▶ [Фрагмент текста]:
Сочинение на вольную тему, вообще говоря, штука глупая и беспредметная; и если вы не колумнист в местной газете, писание таких рыхлых текстов - искусство, которое никогда не пригодится вам в реальной жизни, в мире магазинов и автозаправок. Учителя заставляют их писать, когда не могут придумать, чем вас еще занять. Самая знаменитая тема, конечно, «Как я провел лето». Я преподавал технику письма целый год в Университете штата Мэн в Ороно, и одна группа у меня была упакована спортсменами и болельщицами. Они любили сочинения на вольную тему как старых школьных друзей, каковыми те и были. Целый семестр я подавлял желание задать им написать две страницы прозы на тему «Если бы Иисус играл в нашей команде». Останавливала меня ужасная уверенность, что это задание было бы воспринято с неподдельным энтузиазмом. Некоторые даже рыдали бы в экстазе сочинительства.

Но даже в сочинении на вольную тему видно, насколько может быть сильна форма абзаца. Тематическое-пред-ложение-с-последующими-разъяснениями-и-описаниями требует от автора организовать свои мысли и дает хорошую страховку против отступления от темы. Отступление в сочинении на вольную тему, в общем, не страшно, оно практически de rigeur <требуется этикетом (фр.)>, если на то пошло, но это очень дурная привычка при работе над более серьезными темами в более формальной манере. Письмо - отфильтрованное мышление. Если ваш главный тезис организован не лучше, чем школьное сочинение на тему «Почему меня заводит Шайна Твен», то ваше положение очень серьезно.

▶ [Задание 1]:
Перепишите без изменений часть текста о сочинении на вольную тему: всё от «Но даже в сочинении» вниз до «положение очень серьезно.».
▶ [Задание 2]:
Напишите продолжение текста о сочинении на вольную тему и форме абзаца, начав сразу после его последнего предложения.
Дальше идет отдельный материал, с этим текстом он не связан.

▶ [Материал]:

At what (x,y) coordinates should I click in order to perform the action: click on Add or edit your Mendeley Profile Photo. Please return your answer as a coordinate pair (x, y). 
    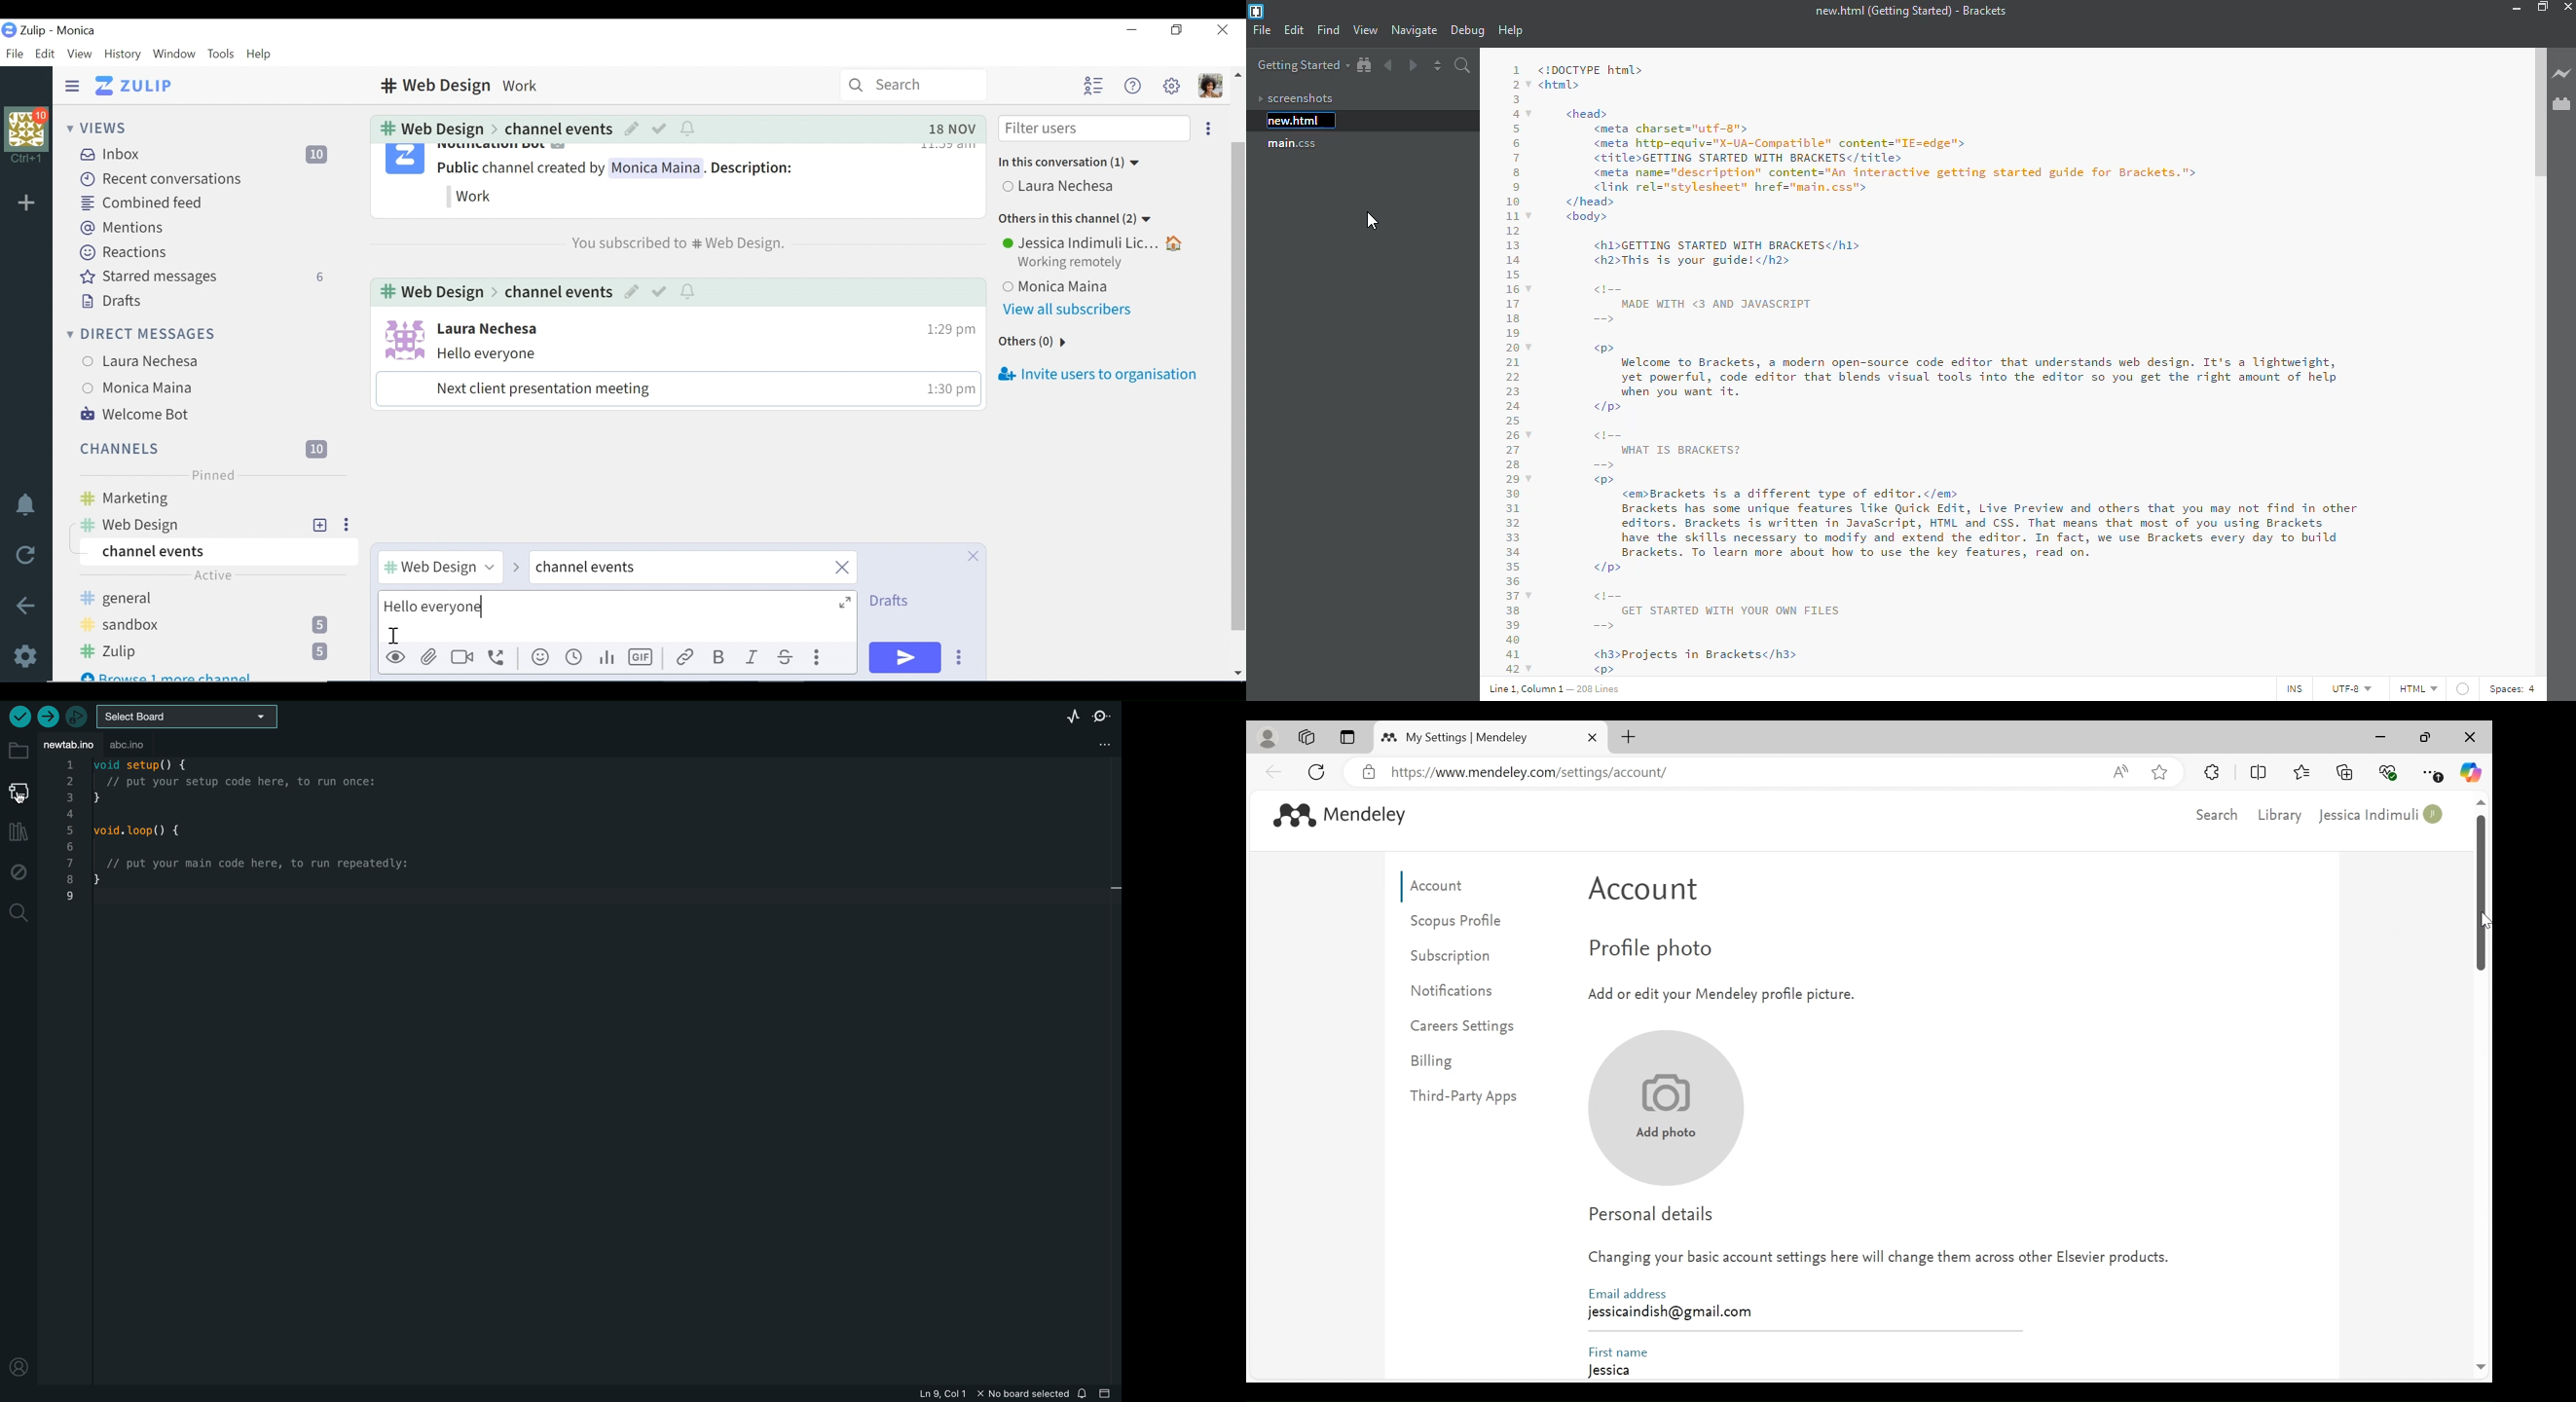
    Looking at the image, I should click on (1719, 993).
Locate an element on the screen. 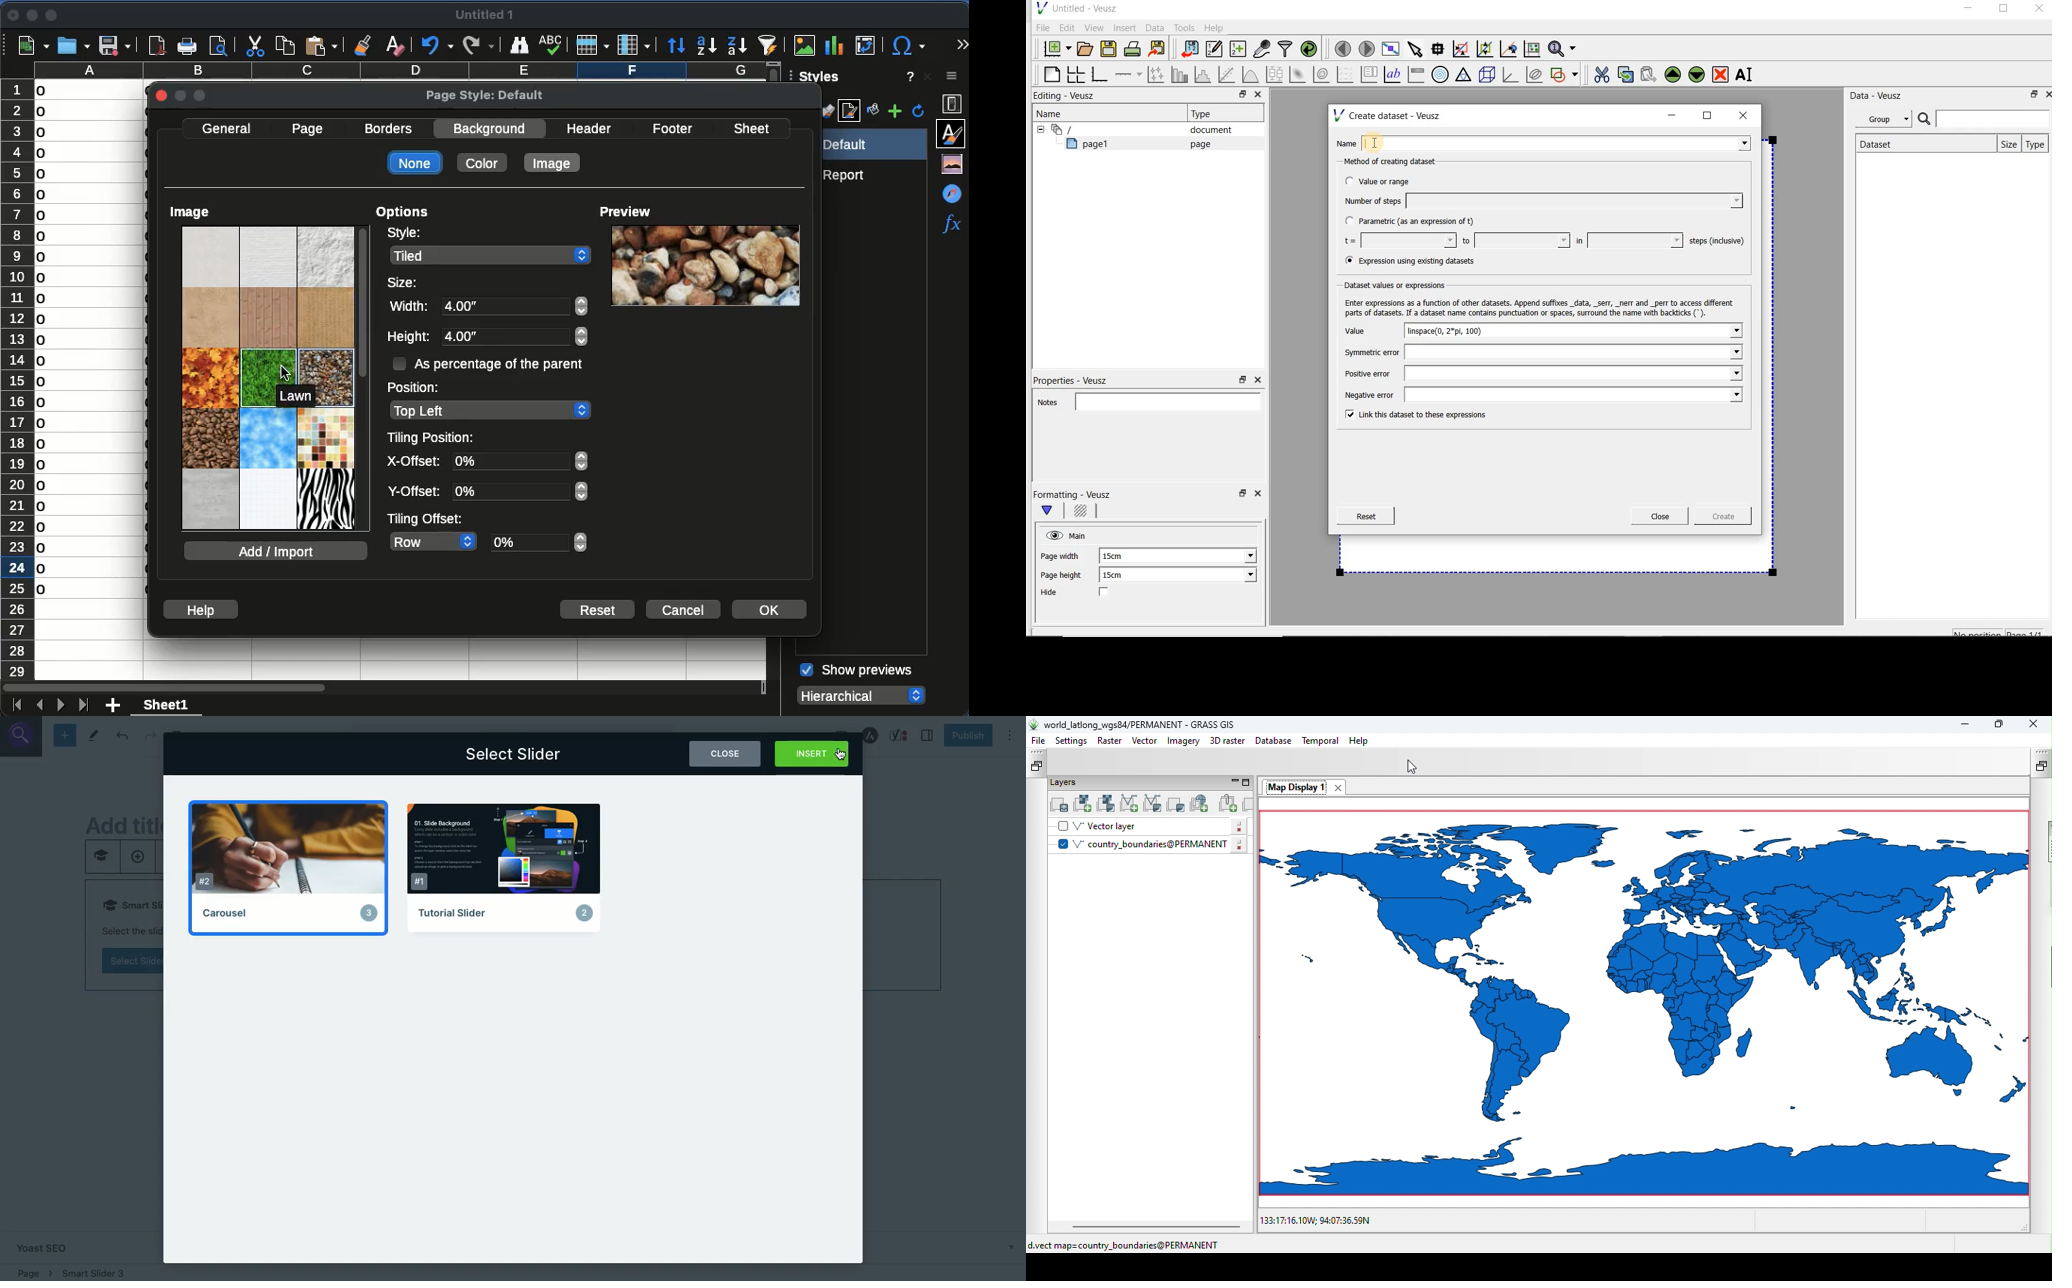  plot box plots is located at coordinates (1274, 75).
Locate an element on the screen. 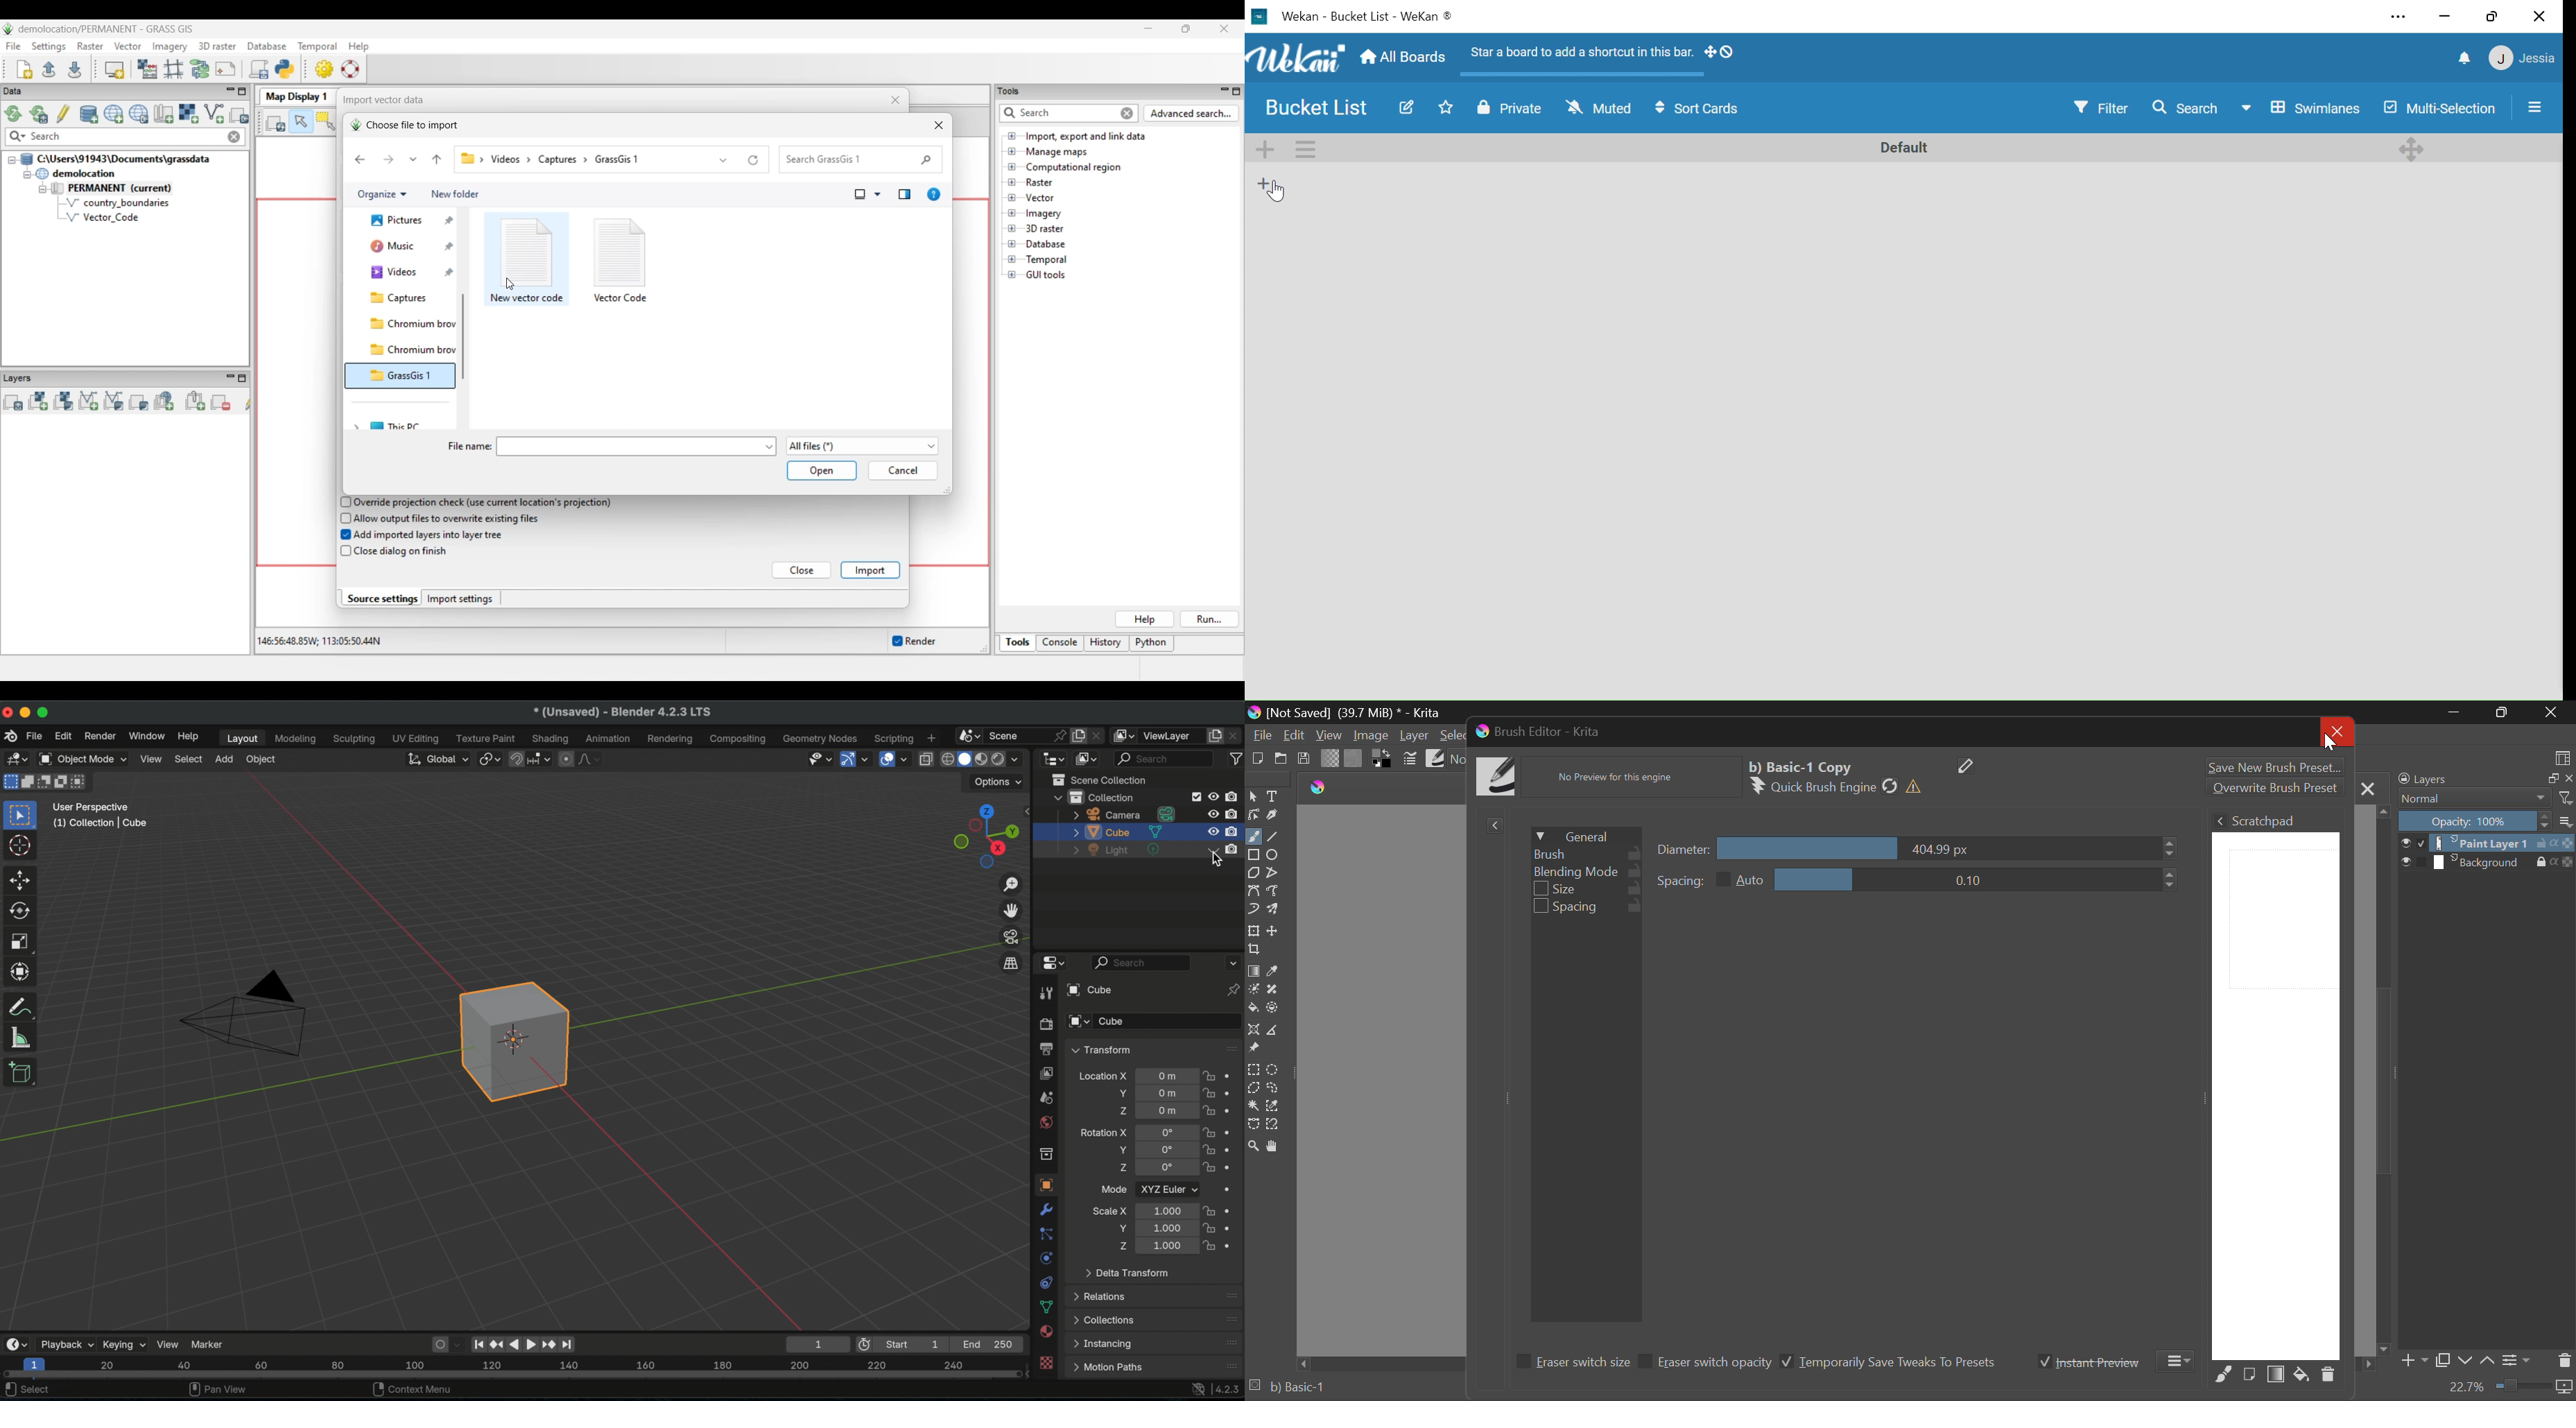  Copy Layer is located at coordinates (2444, 1361).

▶ [Ответ 1]:
Но даже в сочинении на вольную тему видно, насколько может быть сильна форма абзаца. Тематическое-пред-ложение-с-последующими-разъяснениями-и-описаниями требует от автора организовать свои мысли и дает хорошую страховку против отступления от темы. Отступление в сочинении на вольную тему, в общем, не страшно, оно практически de rigeur <требуется этикетом (фр.)>, если на то пошло, но это очень дурная привычка при работе над более серьезными темами в более формальной манере. Письмо - отфильтрованное мышление. Если ваш главный тезис организован не лучше, чем школьное сочинение на тему «Почему меня заводит Шайна Твен», то ваше положение очень серьезно.

▶ [Ответ 2]:
В беллетристике абзац менее структурирован - это всего лишь ритм вместо мелодии. Чем больше беллетристики вы будете читать и писать, тем больше будете ощущать, что абзацы выстраиваются сами. А это и есть то, чего вы хотите. Когда пишете, лучше не думать слишком много о том, где начинаются и кончаются абзацы; фокус в том, чтобы предоставить действовать природе. Если вам это потом не понравится, переделайте. Для того и существует переписывание. Вот посмотрите на такой пример:

 

***

 

Комната Большого Тони была совсем не такая, как ожидал увидеть Дейл. Желтоватый оттенок света напоминал о дешевых мотелях, где ему случалось ночевать, тех, которые всегда кончались живописным видом автостоянки. На стене - фото мисс Мэй, косо висящее на одной кнопке. Из-под кровати высовывался черный начищенный ботинок.

- Не знаю, чего ты продолжаешь приставать ко мне насчет О'Лири, - сказал Большой Тони. - Рассчитываешь услышать что-то новое?

- А что, нет? - спросил Дейл.

- Когда говоришь правду повторяешь одно и то же. Правда - занудство, одно и то же каждый день.

Большой Тони сел, закурил, пригладил волосы рукой.

- Я его, оптать, с прошлого лета вообще ни хрена не видел. Я не мешал ему сшиваться возле меня, потому что он умел меня смешить. Однажды он показал мне, чего написал насчет как если бы Иисус играл с ним в футбол за школу; изобразил Христа типа в шлеме и в наколенниках; но если бы ты знал, каким он оказался приставучим говнюком! Лучше бы я его вообще никогда не видел.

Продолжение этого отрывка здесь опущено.